=== Work instruction ===
All records should be reproduced verbatim.

=== Pixel coordinate grounding data ===

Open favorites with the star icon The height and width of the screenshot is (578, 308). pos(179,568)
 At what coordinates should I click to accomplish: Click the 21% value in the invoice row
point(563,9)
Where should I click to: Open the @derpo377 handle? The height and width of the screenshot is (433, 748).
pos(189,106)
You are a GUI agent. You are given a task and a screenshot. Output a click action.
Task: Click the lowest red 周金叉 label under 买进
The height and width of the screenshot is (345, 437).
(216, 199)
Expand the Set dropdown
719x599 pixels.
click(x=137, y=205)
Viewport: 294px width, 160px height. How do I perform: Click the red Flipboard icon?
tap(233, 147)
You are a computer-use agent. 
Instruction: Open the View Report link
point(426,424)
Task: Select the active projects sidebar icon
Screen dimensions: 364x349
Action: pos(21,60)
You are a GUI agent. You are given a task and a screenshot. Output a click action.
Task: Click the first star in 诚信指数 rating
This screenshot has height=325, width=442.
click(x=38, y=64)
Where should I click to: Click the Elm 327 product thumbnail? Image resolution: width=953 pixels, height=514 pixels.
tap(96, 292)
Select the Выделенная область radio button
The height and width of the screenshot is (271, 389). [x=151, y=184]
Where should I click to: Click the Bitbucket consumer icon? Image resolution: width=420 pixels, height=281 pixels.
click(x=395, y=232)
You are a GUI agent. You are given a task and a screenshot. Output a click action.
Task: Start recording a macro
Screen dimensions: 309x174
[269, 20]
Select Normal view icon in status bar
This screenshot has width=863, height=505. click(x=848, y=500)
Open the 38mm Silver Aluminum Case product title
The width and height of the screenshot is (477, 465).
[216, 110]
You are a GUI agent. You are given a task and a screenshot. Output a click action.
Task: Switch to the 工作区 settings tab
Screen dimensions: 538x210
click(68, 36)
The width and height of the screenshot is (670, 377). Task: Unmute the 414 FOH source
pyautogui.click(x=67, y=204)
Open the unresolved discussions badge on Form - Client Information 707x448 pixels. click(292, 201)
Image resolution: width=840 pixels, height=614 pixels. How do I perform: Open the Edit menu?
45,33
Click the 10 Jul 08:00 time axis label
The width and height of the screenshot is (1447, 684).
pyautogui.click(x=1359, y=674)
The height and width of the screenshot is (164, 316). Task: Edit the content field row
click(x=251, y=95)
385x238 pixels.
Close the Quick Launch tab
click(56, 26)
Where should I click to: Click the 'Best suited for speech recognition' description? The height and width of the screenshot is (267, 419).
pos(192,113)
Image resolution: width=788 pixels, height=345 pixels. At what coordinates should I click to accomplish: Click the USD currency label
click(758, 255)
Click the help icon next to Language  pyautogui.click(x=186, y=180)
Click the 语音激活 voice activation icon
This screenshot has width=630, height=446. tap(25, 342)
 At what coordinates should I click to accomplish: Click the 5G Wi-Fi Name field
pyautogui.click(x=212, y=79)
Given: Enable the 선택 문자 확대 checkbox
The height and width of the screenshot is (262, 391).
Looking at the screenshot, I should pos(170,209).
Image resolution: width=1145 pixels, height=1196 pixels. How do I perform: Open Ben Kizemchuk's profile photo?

=== Task output ===
Open favorites with the star icon The height and width of the screenshot is (578, 308). pos(179,568)
 At what coordinates should I click to accomplish: Click the 21% value in the invoice row
point(563,9)
Where should I click to: Open the @derpo377 handle? The height and width of the screenshot is (433, 748).
pos(189,106)
You are a GUI agent. You are given a task and a screenshot. Output a click action.
Task: Click the lowest red 周金叉 label under 买进
The height and width of the screenshot is (345, 437).
(216, 199)
Expand the Set dropdown
719x599 pixels.
click(x=137, y=205)
Viewport: 294px width, 160px height. How do I perform: Click the red Flipboard icon?
tap(233, 147)
You are a computer-use agent. 
Instruction: Open the View Report link
point(426,424)
Task: Select the active projects sidebar icon
Screen dimensions: 364x349
Action: pos(21,60)
You are a GUI agent. You are given a task and a screenshot. Output a click action.
Task: Click the first star in 诚信指数 rating
This screenshot has height=325, width=442.
click(x=38, y=64)
Where should I click to: Click the Elm 327 product thumbnail? Image resolution: width=953 pixels, height=514 pixels.
tap(96, 292)
Select the Выделенная область radio button
The height and width of the screenshot is (271, 389). [x=151, y=184]
Where should I click to: Click the Bitbucket consumer icon? Image resolution: width=420 pixels, height=281 pixels.
click(x=395, y=232)
You are a GUI agent. You are given a task and a screenshot. Output a click action.
Task: Start recording a macro
Screen dimensions: 309x174
[269, 20]
Select Normal view icon in status bar
This screenshot has width=863, height=505. click(x=848, y=500)
Open the 38mm Silver Aluminum Case product title
The width and height of the screenshot is (477, 465).
[216, 110]
You are a GUI agent. You are given a task and a screenshot. Output a click action.
Task: Switch to the 工作区 settings tab
Screen dimensions: 538x210
click(68, 36)
The width and height of the screenshot is (670, 377). Task: Unmute the 414 FOH source
pyautogui.click(x=67, y=204)
Open the unresolved discussions badge on Form - Client Information 707x448 pixels. click(292, 201)
Image resolution: width=840 pixels, height=614 pixels. How do I perform: Open the Edit menu?
45,33
Click the 10 Jul 08:00 time axis label
The width and height of the screenshot is (1447, 684).
pyautogui.click(x=1359, y=674)
The height and width of the screenshot is (164, 316). Task: Edit the content field row
click(x=251, y=95)
385x238 pixels.
Close the Quick Launch tab
click(56, 26)
Where should I click to: Click the 'Best suited for speech recognition' description? The height and width of the screenshot is (267, 419).
pos(192,113)
Image resolution: width=788 pixels, height=345 pixels. At what coordinates should I click to accomplish: Click the USD currency label
click(758, 255)
Click the help icon next to Language  pyautogui.click(x=186, y=180)
Click the 语音激活 voice activation icon
This screenshot has width=630, height=446. tap(25, 342)
 At what coordinates should I click to accomplish: Click the 5G Wi-Fi Name field
pyautogui.click(x=212, y=79)
Given: Enable the 선택 문자 확대 checkbox
The height and width of the screenshot is (262, 391).
Looking at the screenshot, I should pos(170,209).
Image resolution: width=1145 pixels, height=1196 pixels. How do I perform: Open Ben Kizemchuk's profile photo?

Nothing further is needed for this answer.